The Chief Executive Officer of the UK’s biggest abortion provider, the British Pregnancy Advisory Service (BPAS), has responded to a young woman with Down’s syndrome’s fight to stop discriminatory late-term disability abortions by saying it should be legal for her abortion clinics to abort all unborn babies, for any reason up to birth, not just babies with disabilities.
Under the current law, abortions can take place in England, Scotland and Wales up to 24 weeks with the approval of two doctors.
After this point discriminatory legislation singles out unborn babies with conditions like Down’s syndrome, cleft lip and club foot, allowing for terminations to take place, for any reason, up to birth.
The discriminatory law is now being challenged by 24-year-old Heidi Crowter who has launched a landmark case against the UK Government.
Heidi, who has Down’s syndrome, has joined with Cheryl Bilsborrow from Preston, whose two-year-old son Hector has Down’s syndrome, to bring forward the case.
Heidi told the Victoria Derbyshire programme that she finds the current law “deeply offensive” and revealed it makes her feel “unloved and unwanted”.

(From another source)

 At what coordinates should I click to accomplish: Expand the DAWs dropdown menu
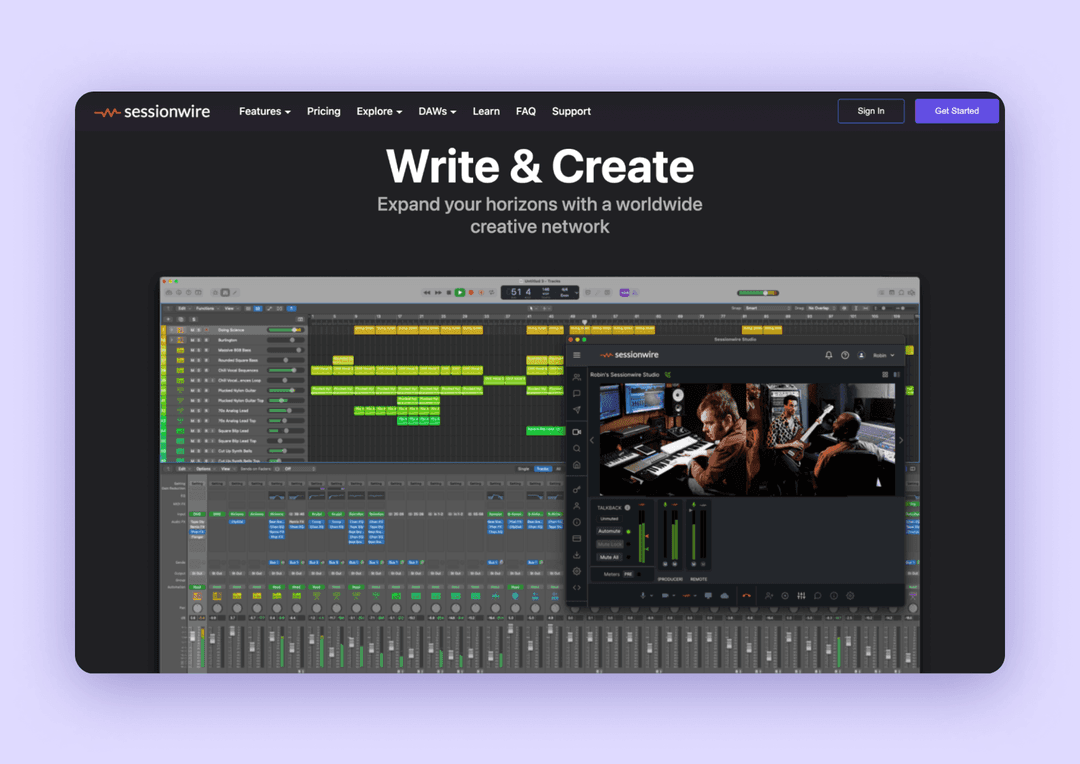[x=437, y=111]
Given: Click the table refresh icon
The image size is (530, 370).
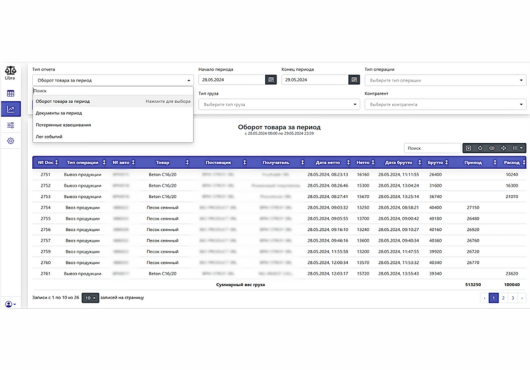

The problems with the law have been recognised by the Equality and Human Rights Commission which has stated that this aspect of the 1967 Abortion Act is “offensive to many people” as it “reinforces negative stereotypes of disability…[and] is incompatible with valuing disability and non-disability equally”.
Abortion giant boss Ann Furedi, however, has weighed in with her own comments, on Twitter, suggesting a “better way” to resolve concerns over disability terminations would be “to remove all grounds for abortion,” therefore making it legal to abort all babies through to birth for any reason, including babies with disabilities, including cleft lip, club foot and Down’s syndrome.

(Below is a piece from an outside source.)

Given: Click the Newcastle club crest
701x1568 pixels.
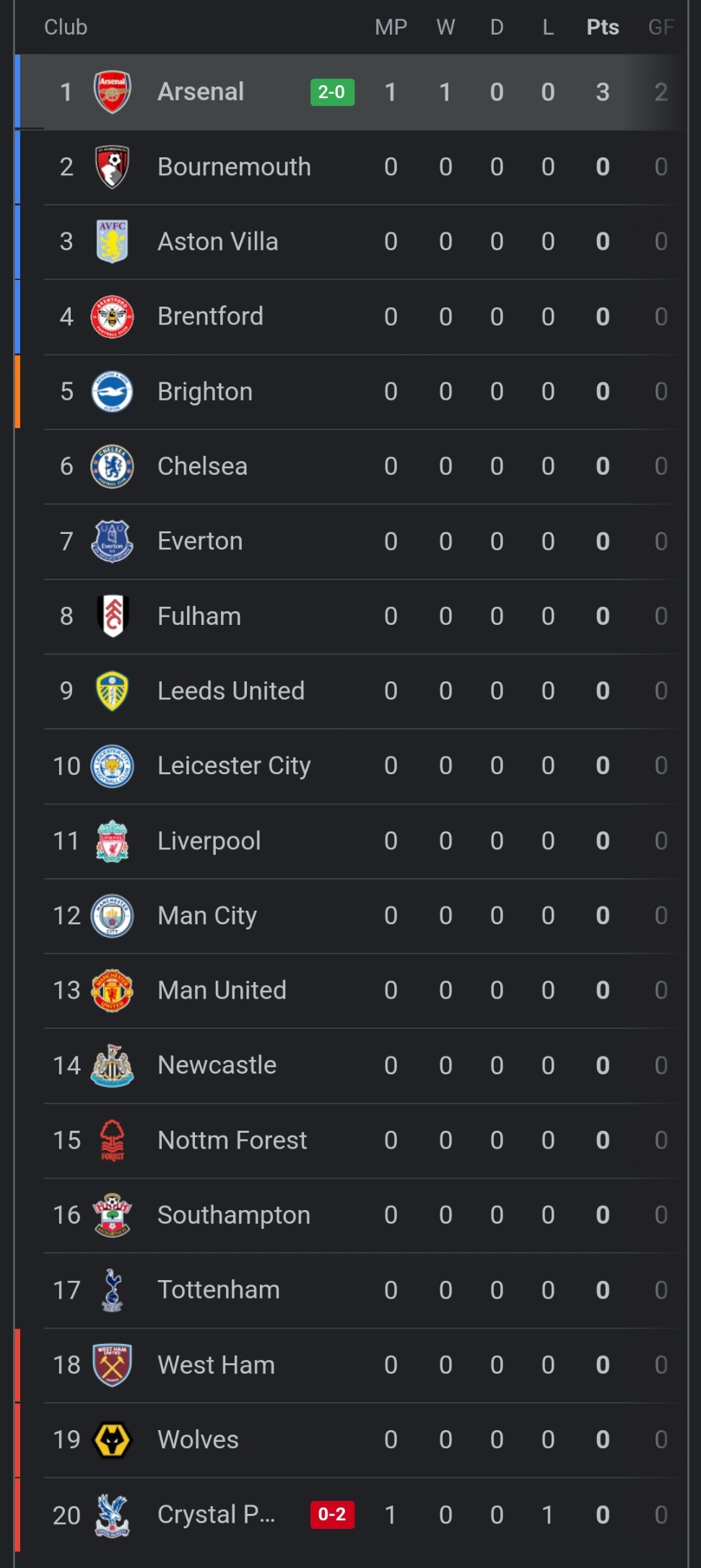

Despite being responsible for over 70,000 abortions last year, Furedi has described her role at the UK’s largest independent abortion provider as the “the best job in the world”.
She has repeatedly campaigned for more extreme abortion legislation and has told the Guardian, “the best abortion law would be a blank sheet of paper.”
Furedi was controversially awarded an Honorary doctorate from the University of Kent at a ceremony in Canterbury Cathedral on 22 November, for her “significant contribution to society”.
Yesterday, she also expressed her delight that this is currently the case in Northern Ireland, until the Conservative Government considers how extreme the abortion law it’s imposing on the province will be, ahead of the March 31st deadline.
“Here’s a plan – let’s decriminalise abortion so no woman has to meet specific grounds. In fact, this is currently the situation in Northern Ireland and the sky has not fallen in. That way you need have no concerns about abortion on grounds of abnormality and you let women decide,” she tweets.
The proposed abortion framework that the Northern Ireland Office has consulted on would currently allow abortion up to birth for disabilities including Down’s syndrome, cleft lip and club foot.
Over 2,000 people with Down’s syndrome and their families have signed an open letter to the UK Prime Minister urging him to ensure that disability-selective abortion for Down’s syndrome is not introduced to Northern Ireland.
Meanwhile, polling has shown that the majority of people in England, Wales and Scotland feel that disability should not be a grounds for abortion at all, with only one in three people thinking it is acceptable to ban abortion for gender or race but allow it for disability.
In 2018, there were 3,269 disability-selective abortions. 618 of those were for Down’s syndrome, representing a 42% increase in abortion for Down’s syndrome in the last ten years with figures rising from 436 in 2008.
Mothers whose children were born with a cleft lip and palate have recently spoken out in horror against the current law in England, Wales and Scotland and that the proposed abortion framework that the Conservative Government is contemplating imposing on Northern Ireland will allow babies with the condition to be aborted up to birth.
In England and Wales, the number of abortions performed on unborn babies with Down’s syndrome has accelerated in recent years.
Eurocat, which was set up to register congenital abnormalities across 23 countries, found the number of babies aborted in 2010 for Down’s Syndrome was nearly double that recorded officially – 886 compared to 482.
The discovery suggests that the number of unborn babies being aborted because of a perceived disability is significantly higher than what is being reported.
The Department of Health confirmed in a 2014 report that some disability abortions had been wrongly recorded.
A spokesperson for Right To Life UK, Catherine Robinson said:
“The suggestion from Ann Furedi to expand discrimination to end discrimination is insulting just as much as it is offensive.
In some countries, women face discrimination as they are not allowed to drive without their husband’s permission. Should we end the discrimination these women face by making it a requirement under British law for women to have their husband’s permission before they drive? Of course, we should not.
The most effective way to end discrimination is to end it.”